[start of Information given]
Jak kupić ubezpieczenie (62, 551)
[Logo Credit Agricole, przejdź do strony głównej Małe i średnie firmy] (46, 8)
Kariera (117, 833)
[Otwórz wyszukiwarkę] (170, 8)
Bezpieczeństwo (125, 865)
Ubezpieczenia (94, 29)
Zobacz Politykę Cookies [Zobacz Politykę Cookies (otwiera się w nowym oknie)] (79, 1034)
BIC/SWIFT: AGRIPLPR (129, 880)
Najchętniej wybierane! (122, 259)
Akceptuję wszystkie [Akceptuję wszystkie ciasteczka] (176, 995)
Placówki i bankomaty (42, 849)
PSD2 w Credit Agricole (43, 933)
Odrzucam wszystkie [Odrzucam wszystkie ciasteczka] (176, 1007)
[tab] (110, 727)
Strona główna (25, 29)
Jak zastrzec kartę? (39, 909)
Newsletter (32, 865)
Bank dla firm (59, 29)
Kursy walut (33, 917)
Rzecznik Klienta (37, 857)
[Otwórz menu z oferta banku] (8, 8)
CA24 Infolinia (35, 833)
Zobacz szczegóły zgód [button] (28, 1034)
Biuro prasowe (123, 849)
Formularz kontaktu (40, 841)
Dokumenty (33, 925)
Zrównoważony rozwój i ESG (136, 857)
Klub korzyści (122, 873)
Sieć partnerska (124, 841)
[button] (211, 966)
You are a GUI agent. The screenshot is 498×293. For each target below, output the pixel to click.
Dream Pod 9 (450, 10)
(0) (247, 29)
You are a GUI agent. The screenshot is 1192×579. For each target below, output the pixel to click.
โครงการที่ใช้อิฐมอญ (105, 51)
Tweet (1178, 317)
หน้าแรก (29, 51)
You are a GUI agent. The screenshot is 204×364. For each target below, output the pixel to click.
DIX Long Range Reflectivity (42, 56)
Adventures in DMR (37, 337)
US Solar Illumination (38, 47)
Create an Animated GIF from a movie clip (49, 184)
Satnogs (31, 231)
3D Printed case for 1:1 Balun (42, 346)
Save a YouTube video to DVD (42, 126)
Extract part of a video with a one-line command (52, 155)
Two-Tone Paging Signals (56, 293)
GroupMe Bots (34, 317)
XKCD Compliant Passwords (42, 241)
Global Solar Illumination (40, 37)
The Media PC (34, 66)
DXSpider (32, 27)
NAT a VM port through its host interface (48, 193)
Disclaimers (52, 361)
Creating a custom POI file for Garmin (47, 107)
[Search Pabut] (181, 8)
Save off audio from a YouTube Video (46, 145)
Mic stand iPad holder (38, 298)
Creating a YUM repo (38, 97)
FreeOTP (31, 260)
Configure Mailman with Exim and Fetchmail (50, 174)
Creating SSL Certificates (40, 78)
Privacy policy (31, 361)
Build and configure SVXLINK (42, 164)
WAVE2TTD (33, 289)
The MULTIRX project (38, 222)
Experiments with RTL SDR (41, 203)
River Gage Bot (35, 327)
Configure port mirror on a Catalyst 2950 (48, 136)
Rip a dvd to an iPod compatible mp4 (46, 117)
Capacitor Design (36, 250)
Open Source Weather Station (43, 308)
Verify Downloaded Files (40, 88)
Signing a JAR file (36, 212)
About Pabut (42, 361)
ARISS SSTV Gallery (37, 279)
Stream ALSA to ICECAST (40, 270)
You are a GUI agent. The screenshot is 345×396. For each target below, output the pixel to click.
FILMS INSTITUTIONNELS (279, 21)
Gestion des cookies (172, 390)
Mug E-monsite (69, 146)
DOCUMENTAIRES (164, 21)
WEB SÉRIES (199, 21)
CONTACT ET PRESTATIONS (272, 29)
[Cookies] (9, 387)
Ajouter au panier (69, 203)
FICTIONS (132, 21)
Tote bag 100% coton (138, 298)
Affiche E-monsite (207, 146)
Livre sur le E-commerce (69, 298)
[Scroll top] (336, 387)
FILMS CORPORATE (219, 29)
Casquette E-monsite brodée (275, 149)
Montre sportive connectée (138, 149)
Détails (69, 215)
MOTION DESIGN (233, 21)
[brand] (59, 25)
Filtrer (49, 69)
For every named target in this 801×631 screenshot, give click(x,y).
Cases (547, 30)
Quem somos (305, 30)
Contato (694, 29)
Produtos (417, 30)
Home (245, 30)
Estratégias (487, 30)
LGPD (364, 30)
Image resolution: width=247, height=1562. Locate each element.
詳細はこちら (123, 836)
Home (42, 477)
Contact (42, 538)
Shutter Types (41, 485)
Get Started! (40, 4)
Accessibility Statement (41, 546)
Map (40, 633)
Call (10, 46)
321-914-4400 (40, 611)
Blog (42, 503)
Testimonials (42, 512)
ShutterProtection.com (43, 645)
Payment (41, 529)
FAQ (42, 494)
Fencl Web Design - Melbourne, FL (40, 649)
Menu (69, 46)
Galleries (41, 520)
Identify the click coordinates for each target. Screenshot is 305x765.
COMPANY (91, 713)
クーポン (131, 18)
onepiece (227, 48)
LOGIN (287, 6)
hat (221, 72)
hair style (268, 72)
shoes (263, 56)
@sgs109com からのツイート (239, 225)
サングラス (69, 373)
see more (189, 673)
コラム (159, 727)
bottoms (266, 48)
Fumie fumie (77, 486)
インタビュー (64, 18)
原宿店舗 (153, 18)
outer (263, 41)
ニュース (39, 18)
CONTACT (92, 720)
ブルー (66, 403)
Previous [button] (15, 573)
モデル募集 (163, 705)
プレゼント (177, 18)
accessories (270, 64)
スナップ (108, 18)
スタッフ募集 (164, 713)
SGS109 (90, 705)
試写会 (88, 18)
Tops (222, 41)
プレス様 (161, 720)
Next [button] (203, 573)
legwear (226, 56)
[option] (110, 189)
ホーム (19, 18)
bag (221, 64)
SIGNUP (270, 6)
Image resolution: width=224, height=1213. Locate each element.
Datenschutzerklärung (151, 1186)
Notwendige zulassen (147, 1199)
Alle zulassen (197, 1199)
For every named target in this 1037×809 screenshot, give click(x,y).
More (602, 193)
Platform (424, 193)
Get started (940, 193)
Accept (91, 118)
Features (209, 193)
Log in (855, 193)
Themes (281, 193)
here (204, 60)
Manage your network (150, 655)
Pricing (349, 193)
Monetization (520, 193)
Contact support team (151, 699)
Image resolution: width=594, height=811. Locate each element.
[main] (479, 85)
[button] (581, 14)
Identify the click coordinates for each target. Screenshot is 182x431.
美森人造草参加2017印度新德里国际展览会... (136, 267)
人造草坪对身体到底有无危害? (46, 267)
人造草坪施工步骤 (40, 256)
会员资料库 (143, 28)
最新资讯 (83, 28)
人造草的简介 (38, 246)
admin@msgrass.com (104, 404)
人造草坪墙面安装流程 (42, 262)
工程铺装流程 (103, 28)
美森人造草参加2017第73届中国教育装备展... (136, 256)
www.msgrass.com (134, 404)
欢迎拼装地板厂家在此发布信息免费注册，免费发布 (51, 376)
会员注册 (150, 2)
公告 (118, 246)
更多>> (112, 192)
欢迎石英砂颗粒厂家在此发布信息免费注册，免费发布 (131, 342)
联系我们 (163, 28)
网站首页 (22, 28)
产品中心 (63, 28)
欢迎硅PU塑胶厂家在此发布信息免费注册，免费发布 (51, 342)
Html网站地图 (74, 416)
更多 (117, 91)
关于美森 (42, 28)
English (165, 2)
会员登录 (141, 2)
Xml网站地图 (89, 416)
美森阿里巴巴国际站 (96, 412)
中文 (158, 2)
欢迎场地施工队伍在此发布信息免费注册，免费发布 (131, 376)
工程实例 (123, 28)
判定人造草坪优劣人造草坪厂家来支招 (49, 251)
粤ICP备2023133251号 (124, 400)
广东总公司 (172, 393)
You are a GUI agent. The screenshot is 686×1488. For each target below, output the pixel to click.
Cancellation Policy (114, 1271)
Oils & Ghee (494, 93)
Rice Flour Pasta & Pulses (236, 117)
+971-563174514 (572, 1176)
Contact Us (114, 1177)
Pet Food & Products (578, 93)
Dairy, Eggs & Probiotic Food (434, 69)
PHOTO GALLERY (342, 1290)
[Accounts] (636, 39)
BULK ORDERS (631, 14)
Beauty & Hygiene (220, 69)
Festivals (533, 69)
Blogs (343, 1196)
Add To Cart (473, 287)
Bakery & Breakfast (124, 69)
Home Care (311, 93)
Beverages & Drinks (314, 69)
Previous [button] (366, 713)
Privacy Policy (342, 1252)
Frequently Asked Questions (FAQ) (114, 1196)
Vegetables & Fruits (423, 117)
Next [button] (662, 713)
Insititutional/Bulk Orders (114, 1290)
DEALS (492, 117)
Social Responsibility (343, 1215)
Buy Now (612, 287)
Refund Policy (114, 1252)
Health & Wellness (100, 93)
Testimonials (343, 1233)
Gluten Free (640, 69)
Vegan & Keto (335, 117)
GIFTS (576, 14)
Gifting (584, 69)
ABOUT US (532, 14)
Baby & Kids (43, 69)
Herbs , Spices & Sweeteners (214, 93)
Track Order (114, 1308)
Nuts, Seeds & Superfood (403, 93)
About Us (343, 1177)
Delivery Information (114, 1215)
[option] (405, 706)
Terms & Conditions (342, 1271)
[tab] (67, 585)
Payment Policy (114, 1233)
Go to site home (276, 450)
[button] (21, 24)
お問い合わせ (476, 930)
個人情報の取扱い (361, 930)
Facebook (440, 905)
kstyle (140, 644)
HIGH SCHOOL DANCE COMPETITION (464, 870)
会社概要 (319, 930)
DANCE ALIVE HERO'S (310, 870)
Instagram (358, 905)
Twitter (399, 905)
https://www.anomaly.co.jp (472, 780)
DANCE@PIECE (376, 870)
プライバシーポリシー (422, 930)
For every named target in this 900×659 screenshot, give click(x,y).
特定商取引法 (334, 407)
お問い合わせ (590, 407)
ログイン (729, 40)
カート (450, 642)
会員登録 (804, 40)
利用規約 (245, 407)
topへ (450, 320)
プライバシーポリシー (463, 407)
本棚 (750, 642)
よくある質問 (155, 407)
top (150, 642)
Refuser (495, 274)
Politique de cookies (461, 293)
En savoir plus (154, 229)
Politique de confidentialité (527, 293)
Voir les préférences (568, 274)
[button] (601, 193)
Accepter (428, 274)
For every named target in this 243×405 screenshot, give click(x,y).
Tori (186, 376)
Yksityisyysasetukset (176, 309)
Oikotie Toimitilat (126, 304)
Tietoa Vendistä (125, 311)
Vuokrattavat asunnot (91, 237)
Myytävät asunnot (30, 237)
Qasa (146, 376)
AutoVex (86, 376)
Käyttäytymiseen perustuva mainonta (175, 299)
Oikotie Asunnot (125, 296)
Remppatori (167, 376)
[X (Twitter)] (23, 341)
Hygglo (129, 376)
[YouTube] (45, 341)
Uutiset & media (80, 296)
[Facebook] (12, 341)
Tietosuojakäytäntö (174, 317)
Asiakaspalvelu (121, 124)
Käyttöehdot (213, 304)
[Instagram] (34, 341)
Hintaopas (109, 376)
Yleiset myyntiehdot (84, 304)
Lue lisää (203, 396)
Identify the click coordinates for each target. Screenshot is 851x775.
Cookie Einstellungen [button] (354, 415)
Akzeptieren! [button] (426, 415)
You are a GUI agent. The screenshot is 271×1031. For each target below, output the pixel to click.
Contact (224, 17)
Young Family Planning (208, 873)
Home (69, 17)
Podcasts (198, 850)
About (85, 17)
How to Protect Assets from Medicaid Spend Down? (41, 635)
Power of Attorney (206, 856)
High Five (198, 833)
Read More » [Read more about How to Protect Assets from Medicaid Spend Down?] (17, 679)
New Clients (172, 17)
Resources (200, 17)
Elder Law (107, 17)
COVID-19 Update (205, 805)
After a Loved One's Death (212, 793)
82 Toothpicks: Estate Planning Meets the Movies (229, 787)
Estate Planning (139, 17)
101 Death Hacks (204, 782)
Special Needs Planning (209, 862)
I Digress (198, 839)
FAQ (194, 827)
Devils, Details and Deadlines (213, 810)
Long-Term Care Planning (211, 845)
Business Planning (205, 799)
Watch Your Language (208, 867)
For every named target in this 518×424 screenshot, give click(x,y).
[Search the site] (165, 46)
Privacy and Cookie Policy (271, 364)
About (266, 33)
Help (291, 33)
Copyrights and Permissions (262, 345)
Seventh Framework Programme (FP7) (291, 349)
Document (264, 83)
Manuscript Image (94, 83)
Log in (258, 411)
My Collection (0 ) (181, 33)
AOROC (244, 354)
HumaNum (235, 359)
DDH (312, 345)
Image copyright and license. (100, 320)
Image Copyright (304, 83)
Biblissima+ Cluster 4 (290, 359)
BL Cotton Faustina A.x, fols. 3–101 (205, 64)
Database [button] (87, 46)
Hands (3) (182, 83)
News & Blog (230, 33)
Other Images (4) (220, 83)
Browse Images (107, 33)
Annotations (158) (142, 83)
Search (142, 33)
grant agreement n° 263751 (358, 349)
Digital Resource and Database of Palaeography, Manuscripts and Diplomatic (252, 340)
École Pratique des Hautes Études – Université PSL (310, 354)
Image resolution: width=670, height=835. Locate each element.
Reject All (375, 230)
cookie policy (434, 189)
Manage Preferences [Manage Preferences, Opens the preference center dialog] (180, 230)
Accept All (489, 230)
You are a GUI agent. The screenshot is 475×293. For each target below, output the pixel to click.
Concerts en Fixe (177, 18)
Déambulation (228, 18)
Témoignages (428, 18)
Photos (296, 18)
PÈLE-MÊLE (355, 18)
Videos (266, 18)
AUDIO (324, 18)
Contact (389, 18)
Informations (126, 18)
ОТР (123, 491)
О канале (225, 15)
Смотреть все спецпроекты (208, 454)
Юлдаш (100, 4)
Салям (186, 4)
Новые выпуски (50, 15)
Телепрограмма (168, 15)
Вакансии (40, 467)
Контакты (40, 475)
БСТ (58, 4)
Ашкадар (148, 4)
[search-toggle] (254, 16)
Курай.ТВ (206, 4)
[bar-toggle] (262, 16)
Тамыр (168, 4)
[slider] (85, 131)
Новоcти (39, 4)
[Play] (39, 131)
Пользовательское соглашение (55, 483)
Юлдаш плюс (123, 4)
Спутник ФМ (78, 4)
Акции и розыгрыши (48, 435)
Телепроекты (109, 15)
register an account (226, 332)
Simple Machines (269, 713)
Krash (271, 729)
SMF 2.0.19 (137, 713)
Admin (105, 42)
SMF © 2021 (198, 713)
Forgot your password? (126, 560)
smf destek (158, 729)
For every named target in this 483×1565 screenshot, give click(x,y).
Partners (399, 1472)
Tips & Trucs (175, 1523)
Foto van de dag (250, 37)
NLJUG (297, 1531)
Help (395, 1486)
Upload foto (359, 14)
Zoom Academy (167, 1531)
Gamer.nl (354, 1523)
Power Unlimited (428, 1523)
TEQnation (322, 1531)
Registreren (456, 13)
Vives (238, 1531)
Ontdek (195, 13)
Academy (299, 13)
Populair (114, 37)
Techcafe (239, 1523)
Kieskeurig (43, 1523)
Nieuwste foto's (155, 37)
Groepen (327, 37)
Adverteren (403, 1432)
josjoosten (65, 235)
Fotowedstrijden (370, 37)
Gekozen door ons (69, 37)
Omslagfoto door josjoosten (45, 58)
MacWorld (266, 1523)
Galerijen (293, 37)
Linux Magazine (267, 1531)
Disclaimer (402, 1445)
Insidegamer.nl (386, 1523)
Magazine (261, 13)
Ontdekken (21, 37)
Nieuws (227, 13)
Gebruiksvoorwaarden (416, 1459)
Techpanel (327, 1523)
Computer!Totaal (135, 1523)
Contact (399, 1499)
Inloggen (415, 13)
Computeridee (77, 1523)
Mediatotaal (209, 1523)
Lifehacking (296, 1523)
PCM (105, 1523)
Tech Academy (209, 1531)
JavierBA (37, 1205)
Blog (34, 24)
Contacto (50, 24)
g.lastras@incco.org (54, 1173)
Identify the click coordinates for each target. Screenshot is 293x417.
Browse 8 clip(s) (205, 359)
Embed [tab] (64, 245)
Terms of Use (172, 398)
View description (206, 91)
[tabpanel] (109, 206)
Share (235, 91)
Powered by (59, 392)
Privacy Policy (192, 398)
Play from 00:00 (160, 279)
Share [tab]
[end of Information given]
__Exercise description__
How many lines of the material above contain the string "Oikotie"? Case counts. Give only the number.

__Exercise solution__
2